Думы Ивана Федоровича были прерваны приходом судебного следователя Пескова. Он сиял, как начищенная мелом медная ременная бляха полицейского. Или как новенький тульский самовар.
– Поздравляю! – с порога, без всяких предисловий, произнес Виталий Викторович. – Поздравляю и себя, и вас!
– А что такое? – возвел на судебного следователя недоуменный взгляд Воловцов.
– Сегодня утром знакомый вам околоточный надзиратель Петухов арестовал в Рыбацкой слободе некоего Ивана Ерофеича Калмыкова, отставного солдата, подозреваемого в убийстве и ограблении старухи Кокошиной. У него в доме при обыске найдены процентные бумаги, ранее принадлежащие убитой домовладелице. Номера похищенных у Кокошиной ценных бумаг и номера бумаг, найденных у Калмыкова, абсолютно совпадают. Что касается часов в серебряном корпусе, что подарил Кокошиной в прошлом году ее сын, то Калмыков, по его собственному заверению, их просто продал. Все, дело раскрыто, в этом есть и ваша толика участия, причем весьма немалая. Ведь это вы первым усомнились в том, что причиной гибели бедной старушки Кокошиной является несчастный случай или самоубийство.
– И что, этот Калмыков признался в убийстве? – осторожно спросил Иван Федорович.
– Еще нет, но признается, – ответил Песков. – Да и куда ему деваться?
– А Попенченко? – спросил Воловцов. – Он каким-нибудь боком причастен к убийству?
– Возможно, он наводчик, – ответил титулярный советник. – Каким-то образом прознал про процентные бумаги Кокошиной и рассказал об этом своему дружку. Возможно, это именно ему, под предлогом оплаты денег за комнату, Кокошина в ночь убийства и открыла дверь…
– Так, может, он и убил?
– Может быть, – согласился Песков. – Так или иначе, но этот Калмыков напрямую причастен к убийству и похищению ценностей из квартиры Кокошиной…
– А что он сам говорит?
– На предварительном допросе он показал, что процентные бумаги, серебряные часы и сто сорок рублей ассигнациями ему были отданы на сохранение, но кто их ему отдал, не говорит, – ответил Виталий Викторович и задержал свой взгляд на Воловцове: – А ты что, Иван Федорович, думаешь, что не он убийца?

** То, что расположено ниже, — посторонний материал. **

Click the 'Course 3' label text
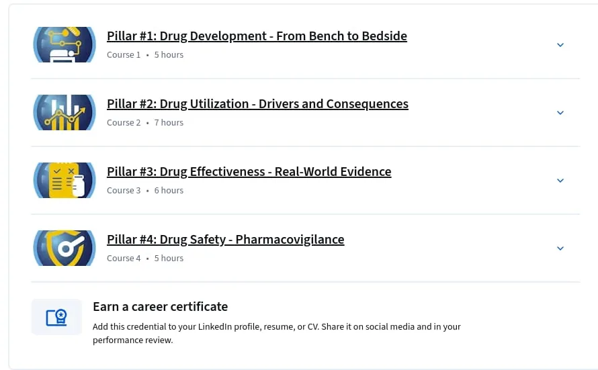Screen dimensions: 598x370 point(124,191)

– Пока я ничего не думаю, – неопределенно проговорил судебный следователь по наиважнейшим делам.
– Но ты же сомневаешься, я вижу! – Настроение у Пескова резко упало. – Почему?
– Надо еще проверить, та ли это фигура – ваш Калмыков, – которую видел в ночь убийства старик Корноухов, – заметил Воловцов.

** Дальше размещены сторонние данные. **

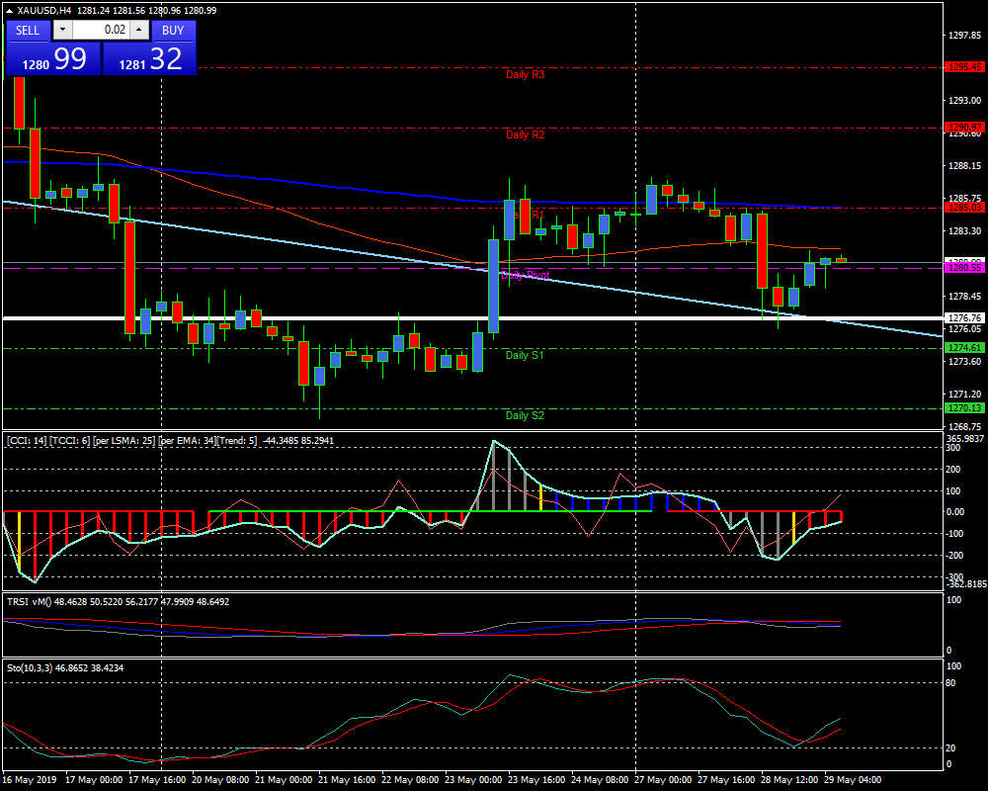Click the 0.02 volume input field

pos(100,30)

– Я об этом уже думал, – сказал Виталий Викторович. – Эксперимент проведем сегодня ночью. И я уверен, что Корноухов его узнает…

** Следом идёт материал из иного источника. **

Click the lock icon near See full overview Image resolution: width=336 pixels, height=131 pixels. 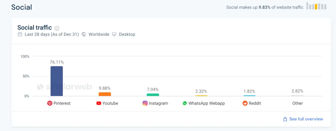click(285, 119)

Дальше разговор двух судебный следователей как-то не клеился. Похоже, Песков обиделся, что Иван Федорович не разделил его радости по поводу раскрытия такого громкого преступления. Что ж, сегодня ночью он убедится, что Калмыков – убийца.
Вечер опустился незаметно. Ночи дожидаться не стали: уже в половине десятого было так темно, что хоть глаз выколи.
Без четверти десять привезли в наручниках Калмыкова. Он был бледен и дрожал, что, впрочем, не удивительно, ведь ему грозила бессрочная каторга, то есть неволя до скончания его жизни. Такая перспектива радовать, конечно, не могла.
Двое полицейских встали у центральной калитки. Двое – у боковой калитки, ведущей во двор Феодоры Силантьевны. Один полицейский дежурил у черного входа. А Воловцов и Песков расположились у отставного унтера Корноухова.
– Вы готовы? – спросил Песков Кирьяна Петровича.
– Да, – ответил старик.
Для чистоты эксперимента было решено, что он ляжет на кровать, потом, привлеченный скрипом калитки, встанет и посмотрит в дворовое окно – словом, все, как в ночь убийства.